Luego estará la Belleza independiente, la prodigiosa por ser su causa una sola, por no tener otra cosa más que su mera fuerza simbólica. En la obra de Sargent vemos el retrato de una mujer real, Elizabeth Ebsworth. En él hay elementos estéticos de una composición brillante, armoniosa, sugerente. Los trazos impresionistas de una combinación radiante entre el vestido y el decorado tan simple de un retrato. Pero aquí, sin embargo, la Belleza es completamente objetiva, es única, es determinante, es el simbolismo más fiel del reflejo de una mujer y su retrato. La Belleza ahora no es tanto artística como personal, no podemos obviar que es una bella mujer la que, soberanamente, reina ahora por completo entre las formas representadas en la obra. Su causa es ella y su efecto también. Podremos elogiar su pose, podremos elogiar el efecto del vestido sobre su cuerpo, la elección de unos colores semejantes, su combinación y su efímero contraste.
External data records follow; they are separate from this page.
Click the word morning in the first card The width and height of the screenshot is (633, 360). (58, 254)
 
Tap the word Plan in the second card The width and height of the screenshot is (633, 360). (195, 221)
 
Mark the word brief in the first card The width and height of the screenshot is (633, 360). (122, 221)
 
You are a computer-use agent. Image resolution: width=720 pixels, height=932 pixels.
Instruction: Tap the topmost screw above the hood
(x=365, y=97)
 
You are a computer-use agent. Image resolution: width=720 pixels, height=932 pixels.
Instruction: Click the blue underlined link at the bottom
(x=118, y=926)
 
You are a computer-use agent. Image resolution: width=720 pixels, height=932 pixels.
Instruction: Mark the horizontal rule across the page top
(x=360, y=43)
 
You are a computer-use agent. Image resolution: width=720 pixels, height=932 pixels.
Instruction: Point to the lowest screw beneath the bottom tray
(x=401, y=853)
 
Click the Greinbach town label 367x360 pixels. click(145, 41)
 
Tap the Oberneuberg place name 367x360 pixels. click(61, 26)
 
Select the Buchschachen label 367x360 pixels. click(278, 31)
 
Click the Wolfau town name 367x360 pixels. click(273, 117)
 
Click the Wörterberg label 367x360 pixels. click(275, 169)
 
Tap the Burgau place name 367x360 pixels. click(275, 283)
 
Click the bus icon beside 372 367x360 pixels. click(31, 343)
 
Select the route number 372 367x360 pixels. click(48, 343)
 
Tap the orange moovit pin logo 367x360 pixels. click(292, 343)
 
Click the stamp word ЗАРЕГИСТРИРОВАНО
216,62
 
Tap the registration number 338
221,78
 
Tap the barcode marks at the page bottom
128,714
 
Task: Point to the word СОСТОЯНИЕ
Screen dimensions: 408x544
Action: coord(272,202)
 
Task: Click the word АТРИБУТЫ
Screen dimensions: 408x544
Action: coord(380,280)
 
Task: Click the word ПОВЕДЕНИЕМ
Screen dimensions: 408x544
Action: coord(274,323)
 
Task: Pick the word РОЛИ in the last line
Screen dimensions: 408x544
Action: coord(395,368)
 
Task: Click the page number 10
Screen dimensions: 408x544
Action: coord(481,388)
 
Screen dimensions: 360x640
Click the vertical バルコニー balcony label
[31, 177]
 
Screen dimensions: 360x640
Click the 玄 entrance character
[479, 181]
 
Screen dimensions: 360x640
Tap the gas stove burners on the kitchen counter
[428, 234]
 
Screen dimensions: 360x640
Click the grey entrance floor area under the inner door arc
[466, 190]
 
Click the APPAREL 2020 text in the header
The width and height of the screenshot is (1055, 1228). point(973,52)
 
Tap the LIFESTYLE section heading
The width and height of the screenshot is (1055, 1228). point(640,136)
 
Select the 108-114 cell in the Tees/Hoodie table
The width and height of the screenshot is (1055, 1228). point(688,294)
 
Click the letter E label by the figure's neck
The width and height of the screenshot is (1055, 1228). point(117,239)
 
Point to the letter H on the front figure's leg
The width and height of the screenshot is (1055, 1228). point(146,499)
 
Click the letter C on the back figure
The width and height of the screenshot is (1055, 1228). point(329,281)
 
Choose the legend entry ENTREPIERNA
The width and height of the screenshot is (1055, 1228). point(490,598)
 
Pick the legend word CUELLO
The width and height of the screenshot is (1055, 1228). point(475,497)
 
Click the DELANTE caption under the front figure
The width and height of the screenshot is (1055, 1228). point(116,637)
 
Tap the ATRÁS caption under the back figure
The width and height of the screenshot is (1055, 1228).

Pero no hay más que un lugar para significar la Belleza en esta obra, y es la efigie de una hermosa mujer entre las formas sublimes de su retrato. No es ahora la Belleza subjetiva, como lo era antes, en las dos obras impresionistas de Colman y Monet. No, ahora es la más objetiva de las bellezas, la que no puede sustraerse a otra cosa, la que no necesita otra cosa. La que no nos enseñará nada, la que no nos llevará lejos ni cerca, la que producirá la satisfacción más primigenia por ser la primera, la auténtica, la profunda Belleza. Su fuerza aquí es ella, no otra cosa, aunque lo fuese, aunque quisiésemos mirar otras cosas u otras posibles cosas estéticas. ¿Cuál es la más original Belleza? En el Arte no hay Belleza original. Es relativa, es la muestra de causas diferentes. En un caso es la imaginación que fluye ante el contraste de las formas, en otro caso es la totalidad de la luz reflejada de las formas, y, por último, es la forma misma, la única, la más definida, la individual, o la más eterna belleza de la forma.

(Óleo Torre vieja en Avignon, 1875, de Samuel Colman; Cuadro El río Petite Creuse, 1889, del pintor Claude Monet; Retrato de Elizabeth Ebsworth, 1897, del pintor John Singer Sargent, todas obras del Instituto de Arte de Chicago.)